これまで身近なデジタル化の話をして参りましたが、今回は少し視点を変えて、現場で行うフィジカルなカイゼンについてお話しします。
現場で「柿内さんならここでどのようにカイゼンしますか?」と聞かれることがあります。その時、私はじっくり観察し考え自分のアイデアを提案します。そのアイデアが「素晴らしい、ぜひやってみたいです!」と評価されることが望ましいのですが、いつもそううまくいくわけではありません。
時には「そのアイデアは私たちも以前に試してみましたが、うまくいかなかったんです」と返されることもあります。そこで諦めず、「その時はどのようなやり方で試して、なぜ諦めたのですか?」と尋ねるようにしています。すると、最後までやり切らずに成果が出なかったり、予想外の問題が生じたりしたために「無理だ」と判断してしまったケースが多いのです。
現場では、過去に一度諦めた経験があると、「どうせ無理だ」と思い込んでしまい、それ以降のカイゼン機会を逃してしまうことがよくあります。私の仕事は、現場で現物を前にして、いろいろな質問や会話を繰り返して、「できない」という思い込みを取り除き、皆さんが持つ豊富な経験や知識からカイゼンの可能性を引き出すことです。
例えば、印刷工場のE社では、大型印刷機の用紙補充作業が作業効率を妨げていました。用紙がなくなるたびに、作業者が倉庫まで紙を取りに行かねばならず、その移動時間がムダになっていたのです。カイゼン会でこの問題を解決しようということになり「用紙を一定量保持できる置き場所を印刷機の近くに作れば移動回数を減らせるのでは?」と質問すると、即座に、「そのアイデアは過去に何回も出ていますが、スペースが狭くてできません」という反対意見が返ってきました。

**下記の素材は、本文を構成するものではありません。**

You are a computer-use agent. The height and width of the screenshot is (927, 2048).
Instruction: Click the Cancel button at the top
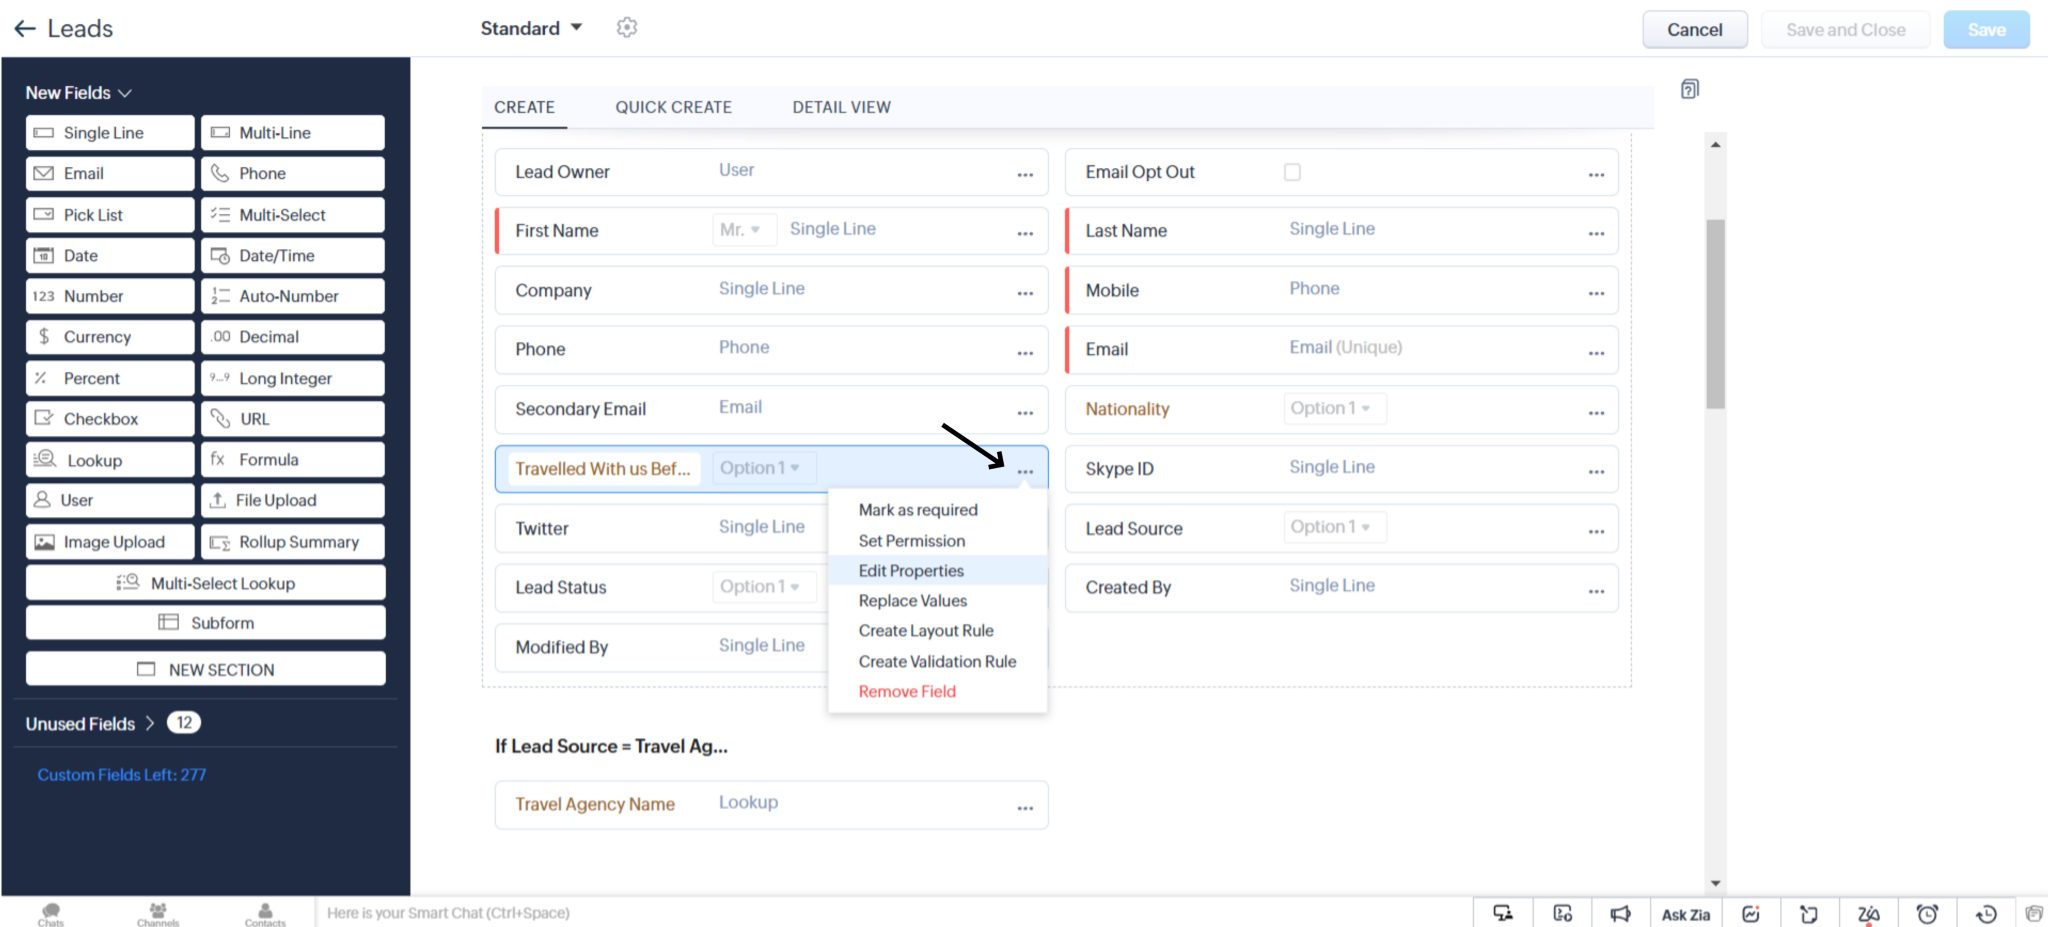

そこで、「どのようにスペースを使っているのか、最近調べていますか?」と聞いてみると、実際にカイゼンを試みたのは随分前ということでした。そこで、早速現場に行ってみると、確かにスペースは狭いのですが、周囲には普段は使わないと思われるモノや設備がいくつも置かれています。「いつも使うモノや設備だけだったらこの場所はかなり広くなるのではありませんか?」と質問すると、リーダーから「以前からそう思っていましたが、自分では決められず手を付けられませんでした」と答えました。すると、その場にいた社長が、「確かにこの機械はもう随分使っていないね。」と言って下さったので、皆は自分たちにできることがあると気付いたようでした。
私は「設備だけでなく、備品や材料も不要品や不急品が多いようですが、いまここでそれらを別の場所にどけて場所を空けてみませんか?」と促すと、皆さんが賛同して即座に実行して下さり、狭くてカイゼンはムリと思っていた現場が、徐々に、広いスッキリした現場になりました。
これならば用紙が必要なだけ置けると思ったのですが、生産管理担当者から「用紙の種類が多いので、そんなにたくさんは置けない」という意見が出ました。毎月100種類もの紙を使っているとのことで、「1週間分の用紙だけでも置けませんか?」と尋ねると、「置けますが、当社の高品質な印刷には湿度管理が必要です」とまた別の答えが返ってきました。そこで「湿度を一定に保てる方法はないでしょうか?」と再度質問すると、他部署から「うちで余っているキャスター付きの小型ラックに防湿カバーを付けて吸湿材や除湿器と一緒に使えば、移動させやすく湿度も保てると思う」というアイデアが出され、すぐに実行されました。
そこから次々とアイデアが出始め、他部署からの協力もあり、新たなカイゼンが多く実現し、作業者からは「移動が減り、作業に集中できるようになり、効率が格段に向上しました!」との声が上がり、印刷中断時間は7割近く削減できました。
カイゼンには、過去の固定観念を捨て、柔軟な視点で状況を再確認し、新しいアイデアを出し合うことが大切です。このように現場で、諦めずに対話を重ね、現場の方々の知恵を引き出すことで、劇的な成果を生むことが可能です。私は現場で皆さんと一緒にワイワイガヤガヤと議論しながらカイゼンに取り組むことが、最も効果的と思っています。